[Dataset entries]

****************

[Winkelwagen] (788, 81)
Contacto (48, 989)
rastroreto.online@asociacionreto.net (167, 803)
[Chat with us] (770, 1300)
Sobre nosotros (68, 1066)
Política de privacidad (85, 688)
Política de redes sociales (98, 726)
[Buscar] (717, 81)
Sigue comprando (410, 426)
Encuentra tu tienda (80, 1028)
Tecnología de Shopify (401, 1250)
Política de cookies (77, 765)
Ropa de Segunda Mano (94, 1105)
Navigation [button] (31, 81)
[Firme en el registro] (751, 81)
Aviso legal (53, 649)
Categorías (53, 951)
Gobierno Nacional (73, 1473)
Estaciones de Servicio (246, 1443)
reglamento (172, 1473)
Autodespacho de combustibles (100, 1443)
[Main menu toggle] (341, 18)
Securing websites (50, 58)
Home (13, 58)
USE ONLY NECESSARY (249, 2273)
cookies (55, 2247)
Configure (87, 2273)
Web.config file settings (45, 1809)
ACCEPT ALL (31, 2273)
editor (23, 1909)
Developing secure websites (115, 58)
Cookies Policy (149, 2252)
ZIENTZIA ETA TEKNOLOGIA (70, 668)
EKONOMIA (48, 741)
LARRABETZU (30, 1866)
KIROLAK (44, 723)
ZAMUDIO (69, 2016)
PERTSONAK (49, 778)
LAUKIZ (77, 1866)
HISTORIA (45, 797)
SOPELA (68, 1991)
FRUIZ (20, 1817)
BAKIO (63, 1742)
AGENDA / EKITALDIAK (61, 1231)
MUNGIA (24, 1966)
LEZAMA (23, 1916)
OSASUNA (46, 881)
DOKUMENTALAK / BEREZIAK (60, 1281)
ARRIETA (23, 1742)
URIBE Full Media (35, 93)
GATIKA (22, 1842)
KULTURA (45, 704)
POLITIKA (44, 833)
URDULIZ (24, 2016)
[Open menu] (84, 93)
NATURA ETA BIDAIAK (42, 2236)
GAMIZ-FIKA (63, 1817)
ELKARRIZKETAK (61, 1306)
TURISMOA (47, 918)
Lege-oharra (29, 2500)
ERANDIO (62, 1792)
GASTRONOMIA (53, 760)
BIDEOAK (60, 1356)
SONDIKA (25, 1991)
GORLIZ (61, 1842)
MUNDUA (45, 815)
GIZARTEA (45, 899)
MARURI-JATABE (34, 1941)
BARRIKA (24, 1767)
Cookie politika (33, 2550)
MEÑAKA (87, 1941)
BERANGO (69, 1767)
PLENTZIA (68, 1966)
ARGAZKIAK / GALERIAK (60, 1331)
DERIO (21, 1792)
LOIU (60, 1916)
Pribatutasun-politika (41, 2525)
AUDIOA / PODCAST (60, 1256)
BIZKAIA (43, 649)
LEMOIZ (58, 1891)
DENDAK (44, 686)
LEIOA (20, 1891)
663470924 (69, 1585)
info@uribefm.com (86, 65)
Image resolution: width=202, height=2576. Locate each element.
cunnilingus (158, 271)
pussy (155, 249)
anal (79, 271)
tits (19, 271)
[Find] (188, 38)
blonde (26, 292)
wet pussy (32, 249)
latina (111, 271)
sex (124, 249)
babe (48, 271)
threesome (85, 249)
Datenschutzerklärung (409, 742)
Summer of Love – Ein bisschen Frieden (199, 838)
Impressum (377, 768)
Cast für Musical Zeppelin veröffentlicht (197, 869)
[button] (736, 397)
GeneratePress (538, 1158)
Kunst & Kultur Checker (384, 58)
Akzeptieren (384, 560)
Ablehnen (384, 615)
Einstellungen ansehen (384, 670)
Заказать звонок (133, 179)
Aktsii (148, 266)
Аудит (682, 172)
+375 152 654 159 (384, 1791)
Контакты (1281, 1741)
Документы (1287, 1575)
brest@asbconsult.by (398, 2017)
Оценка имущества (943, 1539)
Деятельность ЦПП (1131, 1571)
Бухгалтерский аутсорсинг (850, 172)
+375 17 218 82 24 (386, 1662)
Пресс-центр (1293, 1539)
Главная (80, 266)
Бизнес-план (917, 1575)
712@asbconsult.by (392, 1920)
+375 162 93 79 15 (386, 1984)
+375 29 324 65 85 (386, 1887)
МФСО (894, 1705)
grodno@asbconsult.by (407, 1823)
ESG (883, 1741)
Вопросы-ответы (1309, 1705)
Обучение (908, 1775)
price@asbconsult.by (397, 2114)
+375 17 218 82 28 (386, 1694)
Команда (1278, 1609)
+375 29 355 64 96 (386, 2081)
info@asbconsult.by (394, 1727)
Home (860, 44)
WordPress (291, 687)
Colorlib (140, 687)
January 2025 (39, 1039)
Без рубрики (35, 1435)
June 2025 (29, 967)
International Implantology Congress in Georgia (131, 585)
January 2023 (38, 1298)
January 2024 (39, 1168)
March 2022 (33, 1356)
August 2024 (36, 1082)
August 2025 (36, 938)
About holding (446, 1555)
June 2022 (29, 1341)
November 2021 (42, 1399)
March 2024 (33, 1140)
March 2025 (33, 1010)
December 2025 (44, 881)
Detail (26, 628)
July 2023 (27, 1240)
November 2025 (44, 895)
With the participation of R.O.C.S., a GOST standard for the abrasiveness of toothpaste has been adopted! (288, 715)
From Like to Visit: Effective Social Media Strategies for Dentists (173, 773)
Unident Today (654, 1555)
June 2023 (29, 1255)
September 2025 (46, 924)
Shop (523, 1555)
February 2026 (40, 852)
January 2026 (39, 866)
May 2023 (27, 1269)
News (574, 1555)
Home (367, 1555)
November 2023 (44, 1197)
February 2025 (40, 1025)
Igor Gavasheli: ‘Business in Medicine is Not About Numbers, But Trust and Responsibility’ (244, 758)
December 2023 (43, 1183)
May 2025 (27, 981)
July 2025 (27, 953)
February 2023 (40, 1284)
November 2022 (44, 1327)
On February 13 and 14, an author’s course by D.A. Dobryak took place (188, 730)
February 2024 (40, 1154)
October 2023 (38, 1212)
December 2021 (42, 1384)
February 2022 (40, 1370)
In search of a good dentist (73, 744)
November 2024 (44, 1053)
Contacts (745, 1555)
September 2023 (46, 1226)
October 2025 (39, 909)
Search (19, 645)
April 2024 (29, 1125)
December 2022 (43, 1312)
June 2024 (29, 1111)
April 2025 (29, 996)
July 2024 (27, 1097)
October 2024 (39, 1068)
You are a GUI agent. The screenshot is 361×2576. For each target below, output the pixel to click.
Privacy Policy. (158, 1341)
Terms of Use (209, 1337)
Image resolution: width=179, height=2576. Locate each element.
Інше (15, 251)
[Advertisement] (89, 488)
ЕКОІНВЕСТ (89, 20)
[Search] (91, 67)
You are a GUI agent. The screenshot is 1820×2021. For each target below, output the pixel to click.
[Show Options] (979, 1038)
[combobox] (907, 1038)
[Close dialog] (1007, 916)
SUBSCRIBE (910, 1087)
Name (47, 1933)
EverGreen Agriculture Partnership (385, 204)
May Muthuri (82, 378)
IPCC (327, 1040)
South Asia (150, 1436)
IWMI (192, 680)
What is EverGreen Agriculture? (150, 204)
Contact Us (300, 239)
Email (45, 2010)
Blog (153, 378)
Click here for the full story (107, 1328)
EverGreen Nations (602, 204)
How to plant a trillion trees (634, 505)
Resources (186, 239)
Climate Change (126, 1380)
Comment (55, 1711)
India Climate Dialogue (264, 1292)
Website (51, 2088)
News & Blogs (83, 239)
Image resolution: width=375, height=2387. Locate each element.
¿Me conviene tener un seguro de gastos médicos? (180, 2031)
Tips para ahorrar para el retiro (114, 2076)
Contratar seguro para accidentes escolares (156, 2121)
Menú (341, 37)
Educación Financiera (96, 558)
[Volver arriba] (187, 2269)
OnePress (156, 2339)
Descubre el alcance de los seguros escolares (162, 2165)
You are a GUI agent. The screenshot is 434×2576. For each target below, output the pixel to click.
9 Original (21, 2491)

****************

All lines above with the word "each" need to be reported.

(Your solution):
Image resolution: width=202, height=2576. Locate each element.
You are a GUI agent. The screenshot is 361×2576. For each target below, output the pixel to click.
Image resolution: width=179, height=2576. Locate each element.
You are a GUI agent. The screenshot is 1820×2021. For each target below, output the pixel to click.
Image resolution: width=375, height=2387. Locate each element.
You are a GUI agent. The screenshot is 434×2576. For each target below, output the pixel to click.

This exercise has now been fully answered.